── Data to use ──

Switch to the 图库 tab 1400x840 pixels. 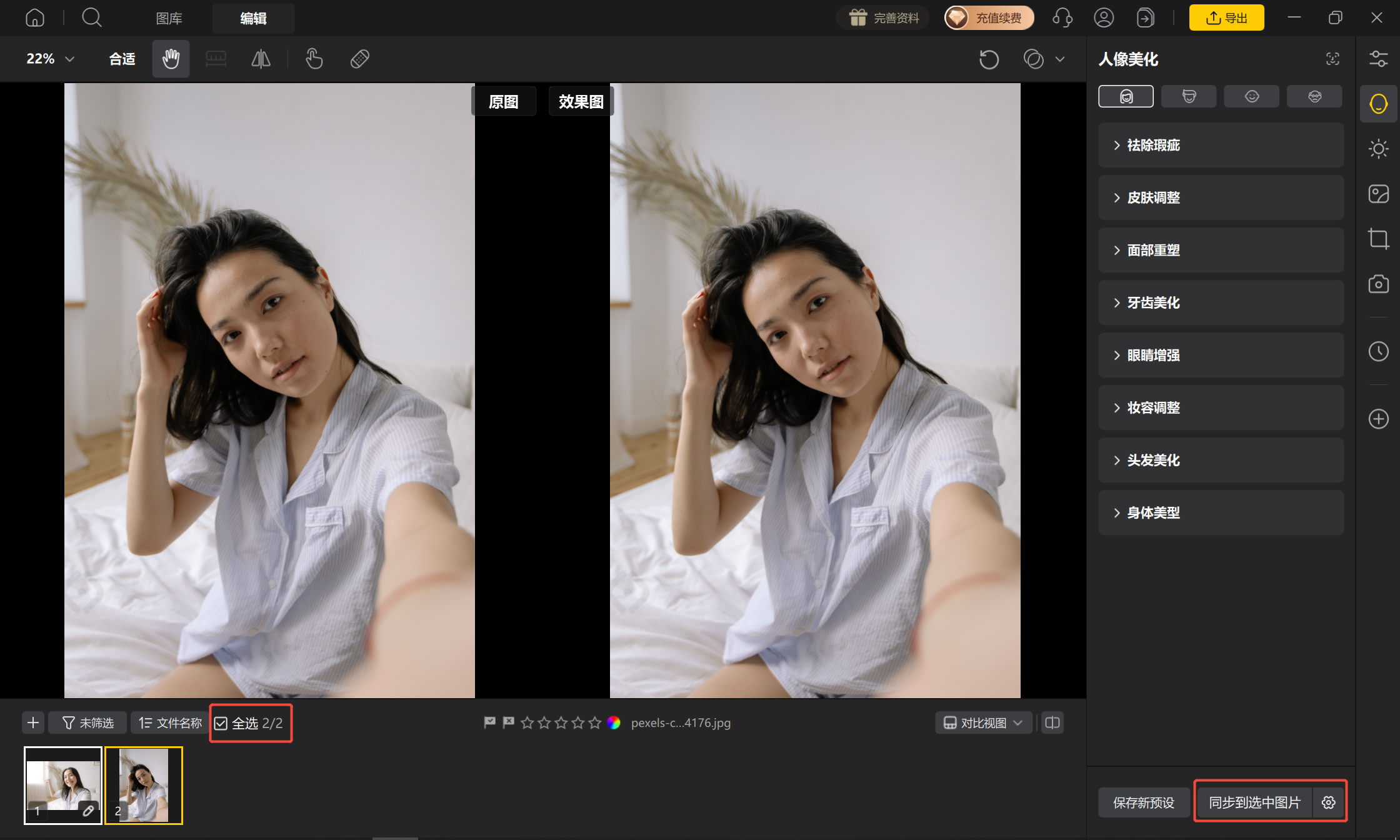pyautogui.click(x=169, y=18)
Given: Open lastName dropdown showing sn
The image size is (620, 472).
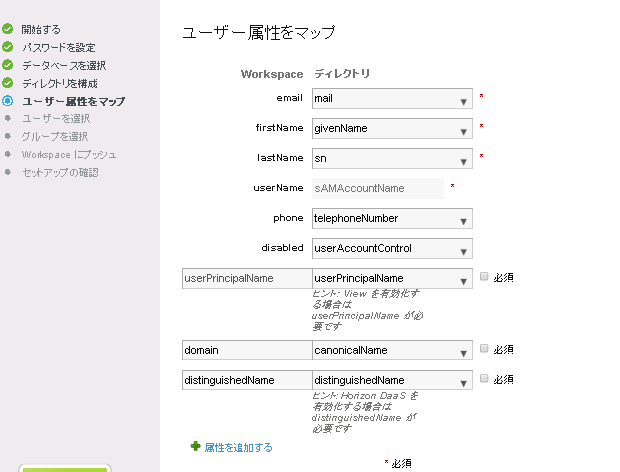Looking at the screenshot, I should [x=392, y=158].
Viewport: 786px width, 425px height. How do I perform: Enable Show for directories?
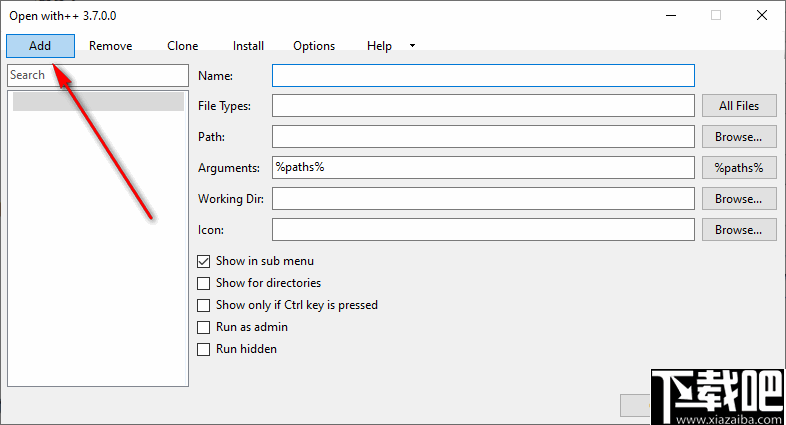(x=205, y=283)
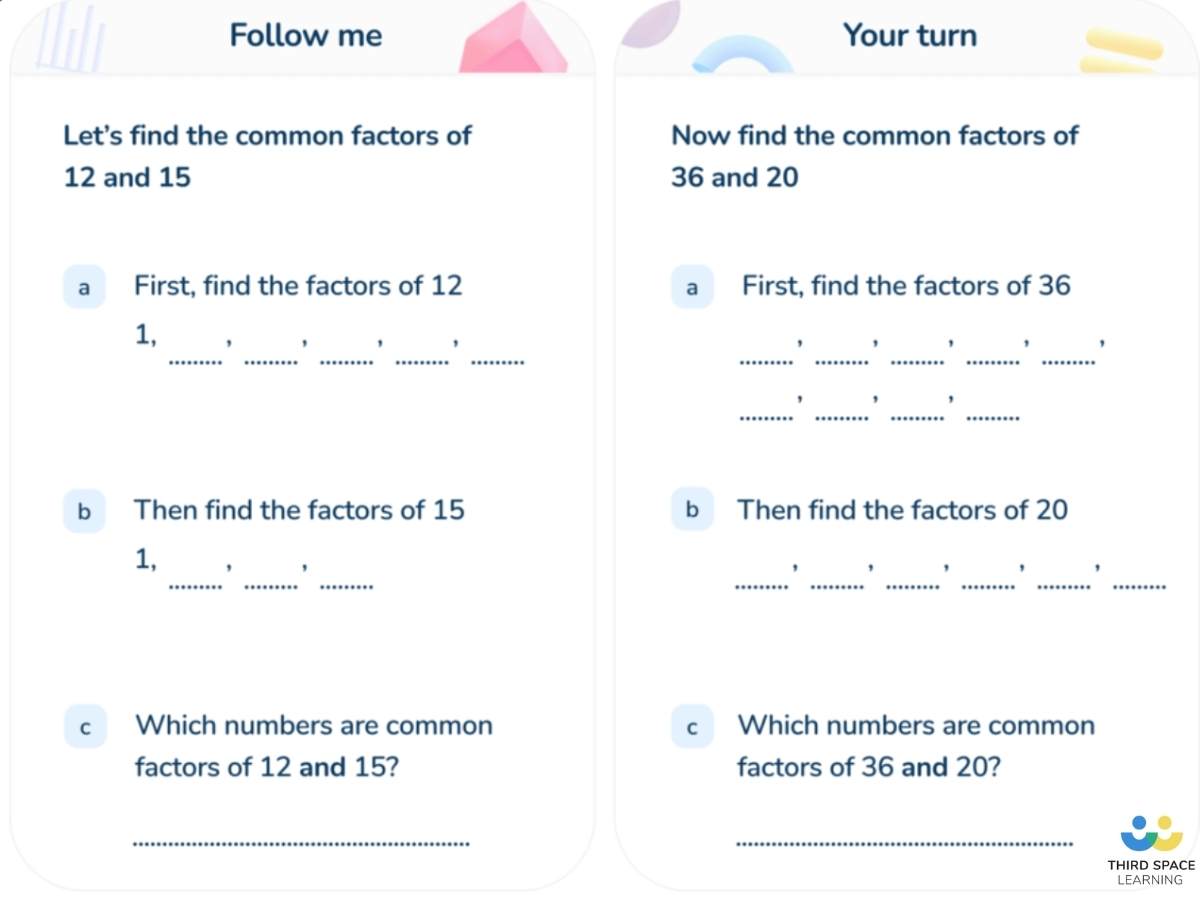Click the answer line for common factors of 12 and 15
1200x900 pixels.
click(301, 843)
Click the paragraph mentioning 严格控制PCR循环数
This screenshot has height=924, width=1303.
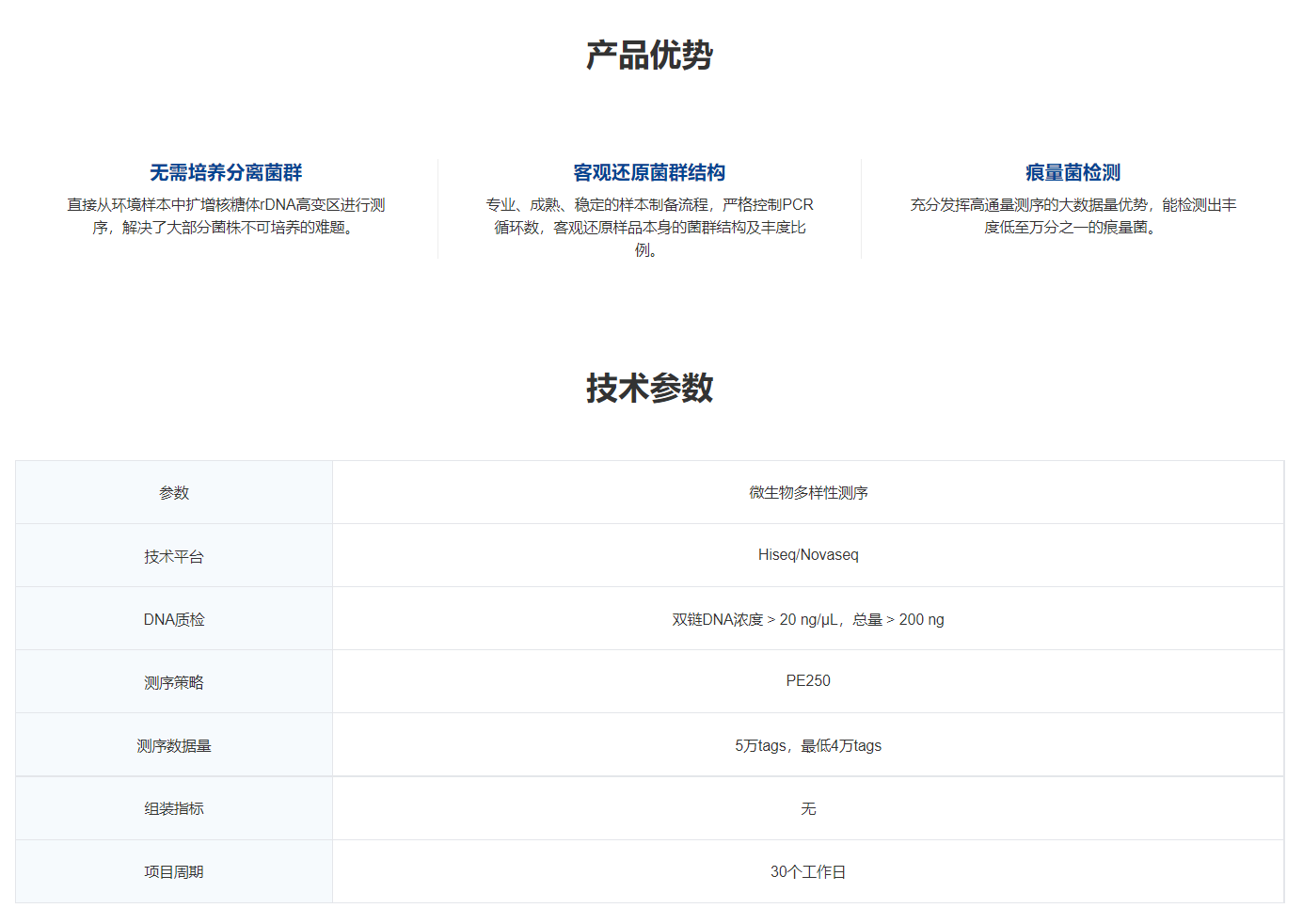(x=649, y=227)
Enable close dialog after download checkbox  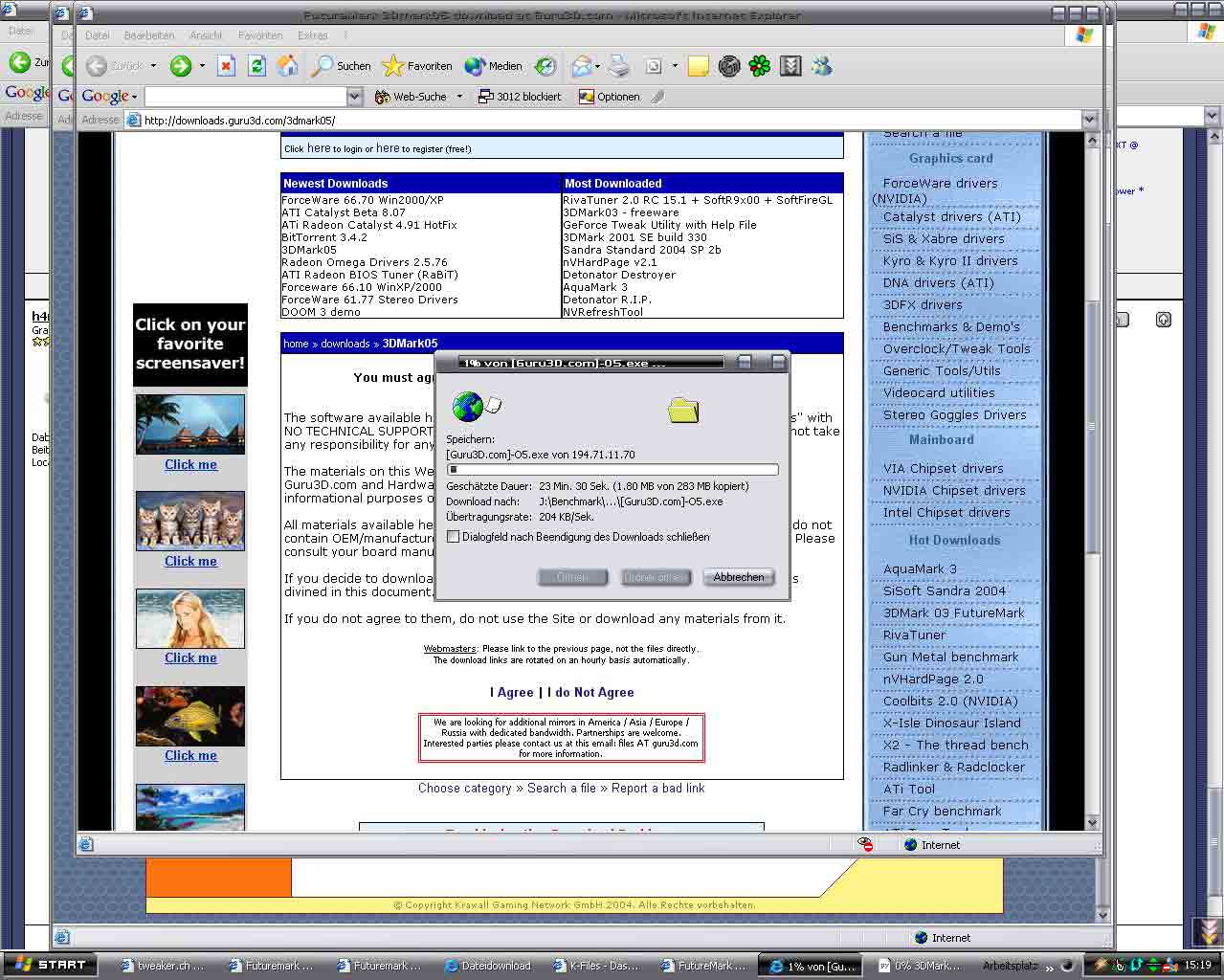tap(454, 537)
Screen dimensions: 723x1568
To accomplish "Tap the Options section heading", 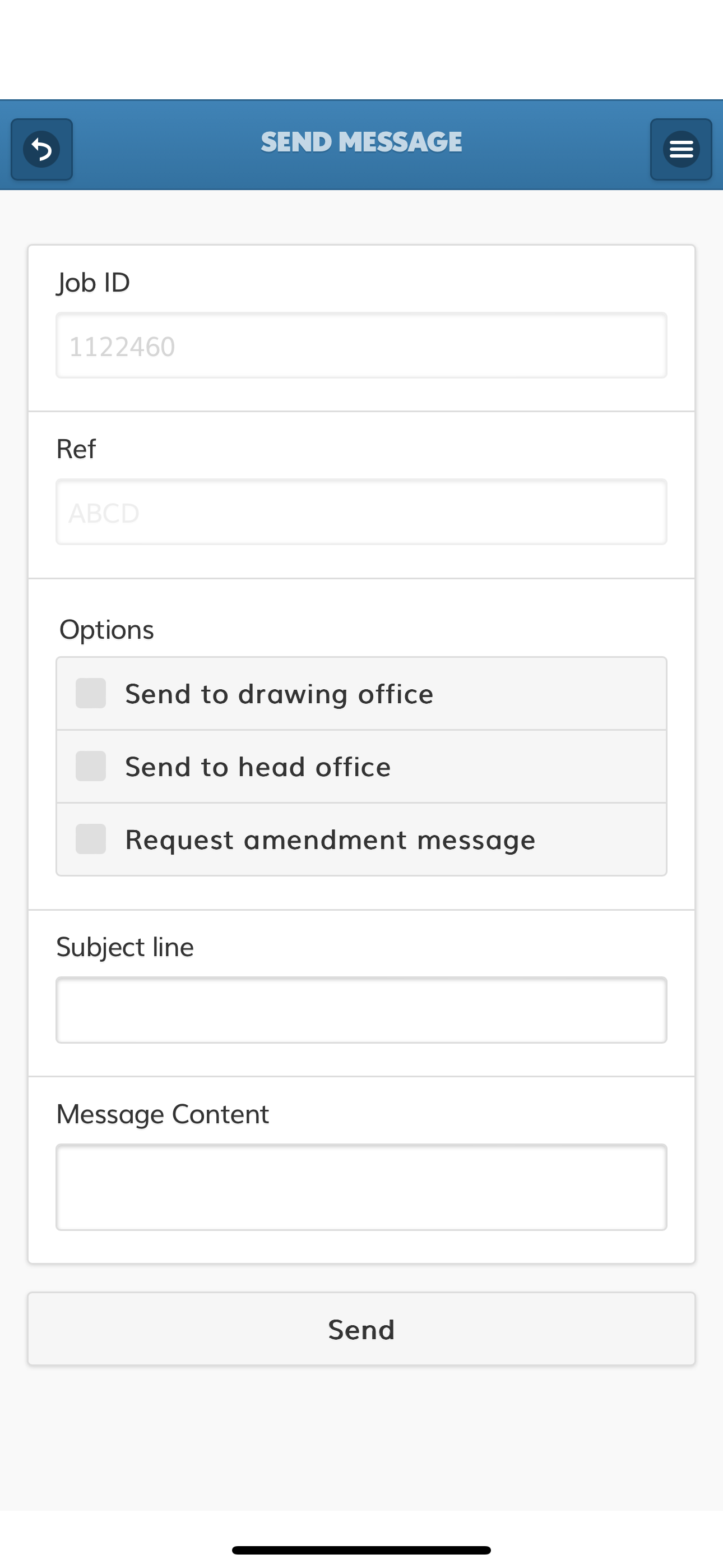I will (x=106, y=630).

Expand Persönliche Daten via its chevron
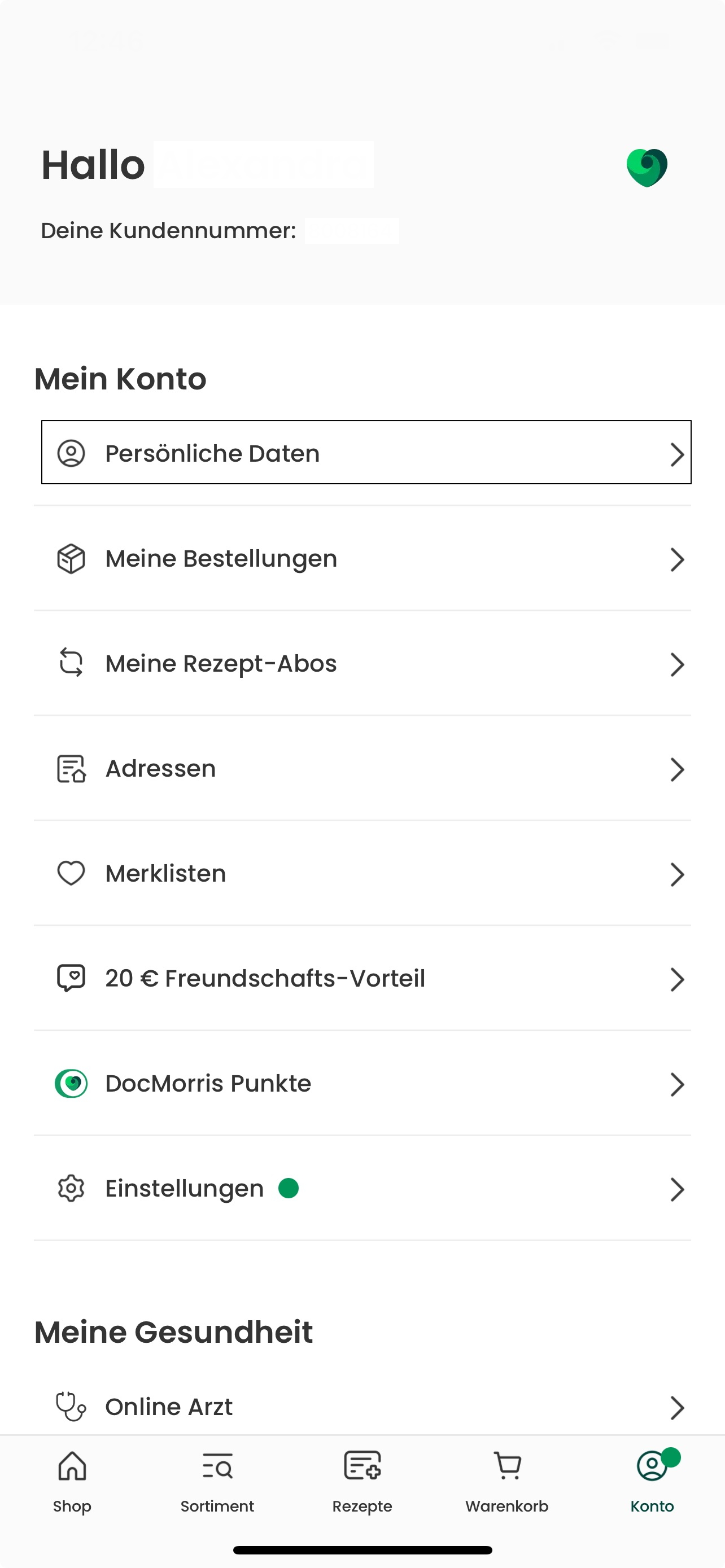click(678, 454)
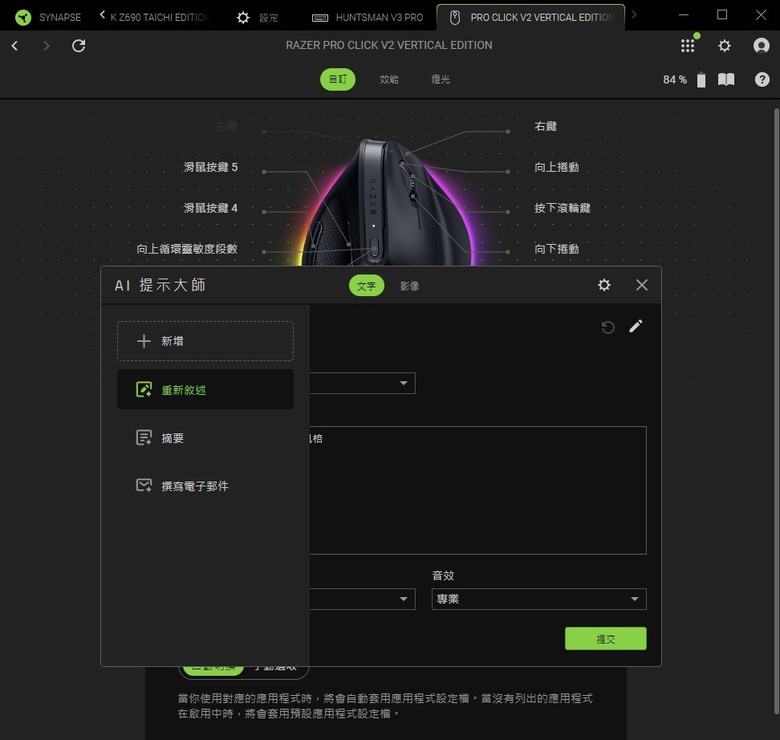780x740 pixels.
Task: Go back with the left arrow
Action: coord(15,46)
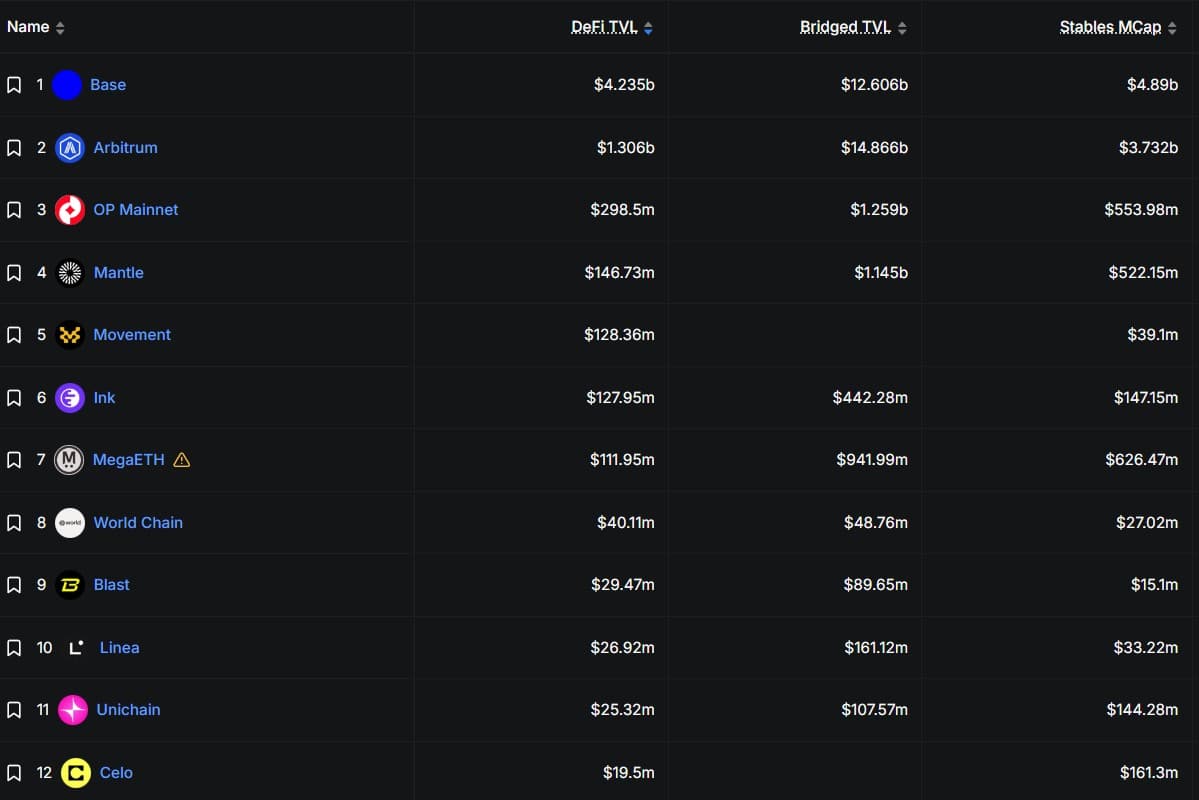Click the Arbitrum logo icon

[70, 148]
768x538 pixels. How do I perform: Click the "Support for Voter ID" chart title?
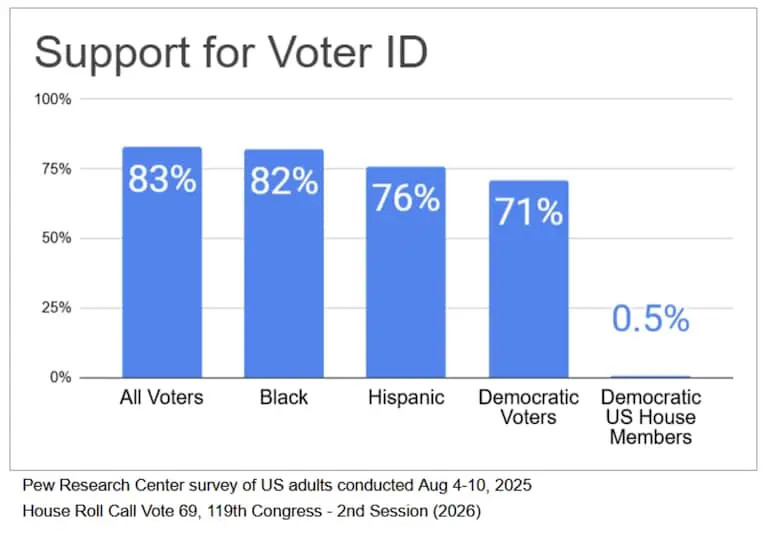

───

■ Problem
Reproduce the material from the line with "Given: Open lastName dropdown showing sn" to the line with "Looking at the", leaving out the pictures.

■ Solution to the problem
Given: Open lastName dropdown showing sn
The image size is (620, 472).
Looking at the screenshot, I should [x=392, y=158].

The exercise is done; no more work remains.